For the record I’m not really a fan of crafting. We got a few arty-crafty sets for the threenager’s birthday and each time she pulls one out from the cupboard (I really need to get better at hiding stuff) I wince at the thought of spending the next half an hour trying and failing to reproduce random stuff out of lolly sticks and tissue paper as per the picture on the box. It’s not that I’m lazy (I am a bit), it’s just the thought of the mess and inevitable disagreements over keeping the glue off the carpet seem like too much hassle most of the time. I also find myself being a bit of a control freak about doing things properly and nagging her to put lids back on pens (imagine Monica from ‘Friends’ but without the tidy apartment). 

It was during one such session the other day, involving the construction of a scene from ‘Frozen’ using stick on jewels and shiny paper (yes, it was as shit as it sounds) that I had an epiphany: it actually doesn’t matter how the thing looks when we’re finished, or whether we’ve correctly placed every last sequin in its designated spot – and in a weird way that made me feel better.  So there I was; liberated from the misery of copying-what’s-on-the-box-crafting and instead embracing ‘free-style crafting’ (I may patent that). But I’m afraid there might be more to my crafting aversion than giving a shit what the end product looks like.

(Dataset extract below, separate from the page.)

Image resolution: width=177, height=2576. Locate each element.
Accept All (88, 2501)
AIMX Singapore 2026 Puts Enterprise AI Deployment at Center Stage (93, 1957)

What is it then about crafting that really puts me off?  The real answer is, I think its going to be boring.  There, I admitted it.  Since becoming a stay-at-home-mum I’ve discovered that life is more and more about the simple things: day to day challenges are less complex than my former working life and more importantly less intellectually demanding.  Its a stick I beat myself with more and more lately, being with my own kid shouldn’t be boring, but I’m afraid crafting just is.  I chose to take a career break and be a stay-at-home mum, and don’t get me wrong life is much easier than it was during the first year, but its a tough transition to make and even now when I don’t feel like I’m enjoying my ‘new role’ I end up concluding “I’m just not built to be a mother”.  Which is being pretty unfair on myself.      

I reckon it comes down to expectations too – of myself more than anything I suppose.  I am someone who cares what others think, and I have been known to dwell way too much on past conversations, looking for what the person really meant (trust me, its exhausting), and I wonder if the whole self-conscious thing has crept in here.  On its own it seems trivial to think about what other mums achieve during ‘crafting hour’ (thanks Pinterest), assuming anyone else even bothers.  But it feels like one of those things that ‘good mums’ would do, along with baking and trips to the museum. Don’t get me wrong I’ve done those things but I wouldn’t say I’ve always had a blast doing them.  A friend of mine is on a WhatsApp group with other NCT mums and the competitive ones are always announcing whatever leaps in development their little angels have made, along with photos of reward charts filled up with gold stars, as if it’s a race to achieve milestones like potty training before anyone else.  It makes me wonder why they feel the need to only share the good bits and not have a giggle about the inevitable screw-ups along the way.  Maybe we’re all just nervously watching each other hoping we’re doing ‘mothering’ right.